The Alliance for Securing Democracy (ASD) is a bi-partisan transatlantic national security advocacy group formed in July 2017 with the stated aim of countering efforts by Russia to undermine democratic institutions in the United States and Europe. As of 2021, it had expanded to combating the malign influence of the Chinese and Iranian governments and their state-backed media outlets. 

The organization is chaired and run primarily by former senior United States intelligence and State Department officials. Its daily operations are led by Zack Cooper, a research fellow at the American Enterprise Institute. Laura Thornton, formerly of International IDEA, joined the group as its new director in May of 2021. Laura Rosenberger, senior director for China on the Biden administration's National Security Council previously served as a director of the ASD. The ASD is housed at the German Marshall Fund of the United States and pursues its work in both the United States and Europe.

History 
In 2016, the CIA, FBI, NSA, and the Director of National Intelligence concluded that Russia had interfered in US elections of that year.
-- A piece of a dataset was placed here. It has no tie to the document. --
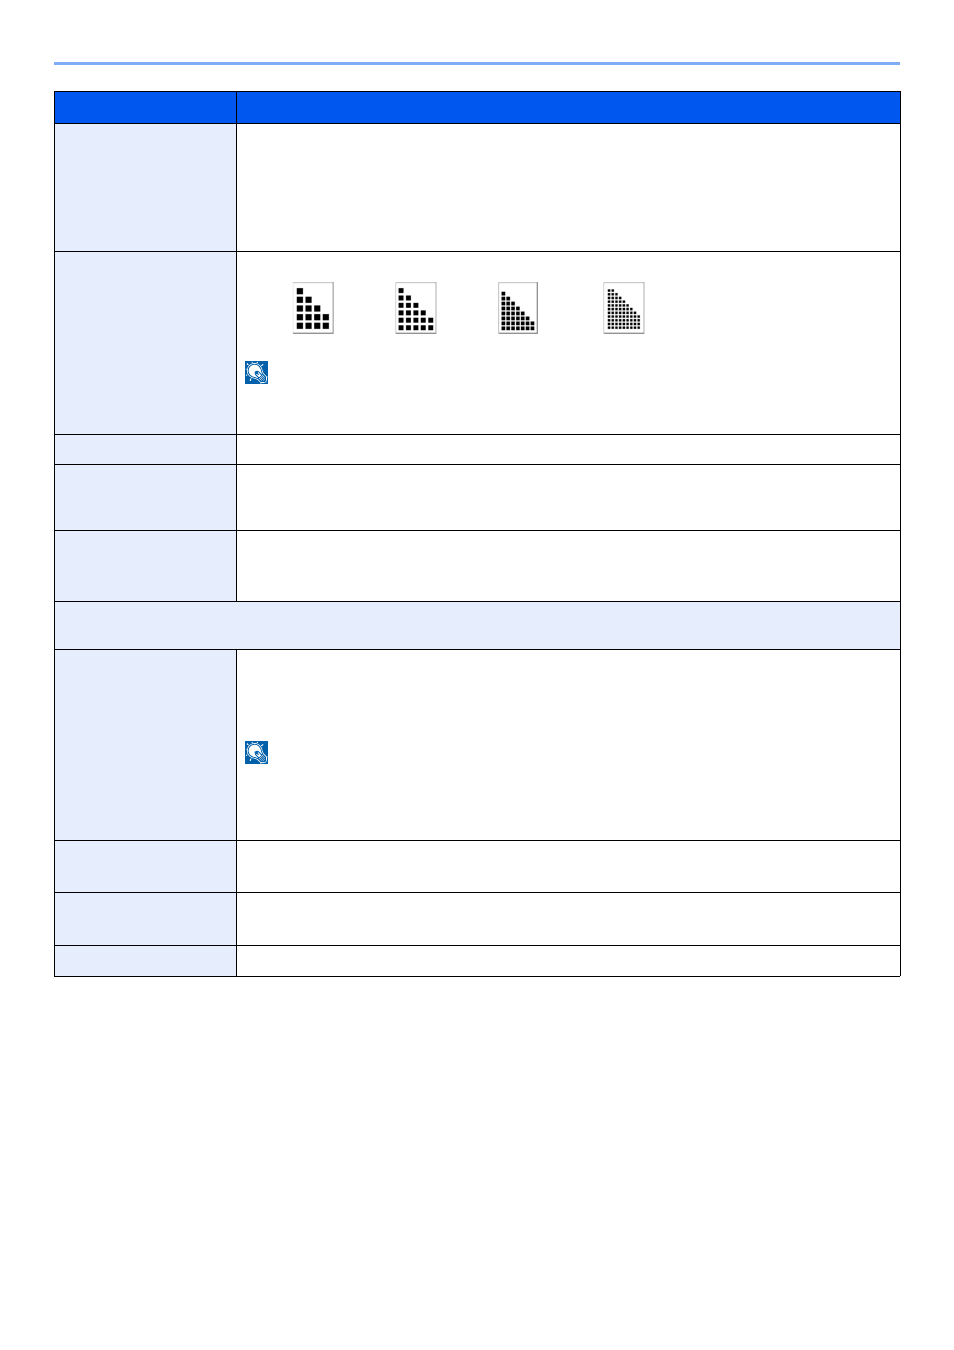The height and width of the screenshot is (1350, 954).
Task: Click the label cell beside resolution icons
Action: tap(145, 343)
The Alliance for Securing Democracy declared that it will develop strategies to "defend against, deter, and raise the costs" on any attempts by Russia or "other state actors" to undermine democracy. Former acting CIA Director Michael Morell, who serves on ASD's advisory council, stated that the group will fulfill some of the role that ideally would have been handled by a national investigative commission.

Hamilton 68 Dashboard 
The original iteration of the Hamilton 68 Dashboard, released in 2017, tracked 600 Twitter accounts that ASD asserted might be "linked to Russian influence," whether knowingly or unknowingly. ASD did not disclose which accounts the original version of Hamilton 68 tracked, citing its desire to "focus on the behavior of the overall network rather than get dragged into hundreds of individual debates over which troll fits which role."Responding to what ASD viewed as inaccurate reporting on its dashboard, ASD's communications director, Bret Schafer, stated in a piece published on The Daily Caller they don't specifically track automated bot accounts. Schafer noted "…that results on the dashboard are meant to be viewed in a nuanced way […]" and that not all instances of information appearing on the dashboard were evidence of pro-Kremlin accounts or biases.
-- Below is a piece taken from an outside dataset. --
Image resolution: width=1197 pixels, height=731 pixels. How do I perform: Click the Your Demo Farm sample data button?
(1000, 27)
The original version of Hamilton 68 was shutdown in 2018.
 
Version 2.0 of the Hamilton 68 Dashboard, released in 2019, tracks approximately 600 Twitter social media accounts that the ASD asserts can be "directly attribute[d] to the Russian, Chinese, or Iranian governments or their various news and information channels." The list of Twitter accounts currently tracked by Hamilton 2.0 has been released.

In September 2017, and again in May of 2021, the group launched similar German-language dashboards focused on possible Russian influence in German politics ahead of the federal elections in those respective years.

In January 2023, journalist Matt Taibbi tweeted about internal Twitter documents related to Hamilton 68 that had been given him by CEO Elon Musk as part of the Twitter Files. The documents show that Twitter's former Head of Trust and Safety, Yoel Roth, attempted to identify the accounts tracked in the dashboard. Roth found that only 36 of the 644 accounts he identified were registered in Russia and argued that the dashboard used "shoddy methodology" to incorrectly label authentic accounts as "Russian stooges without evidence". ASD responded to Taibbi's release a few days later, noting that ASD had always maintained that not all of the accounts on the dashboard were controlled by Russia, despite what it described as persistent misunderstandings in the media. The National Desk's Sinnenberg counters Taibbi's criticisms as being hyperbolic.

Reception 
The Hamilton 68 Dashboard has been cited by many news outlets, including The New York Times, The Washington Post, NPR, and Business Insider. Previously, the dashboard had received criticism for its "secret methodology" and refusal to disclose the Twitter accounts it tracks. ASD founders Laura Rosenberger and Jamie Fly said that the accounts are not disclosed to prevent Russia from shutting them down. James Carden wrote in The Nation that the dashboard seemed to characterize factual news items as Russian propaganda and questioned its impact on political discourse.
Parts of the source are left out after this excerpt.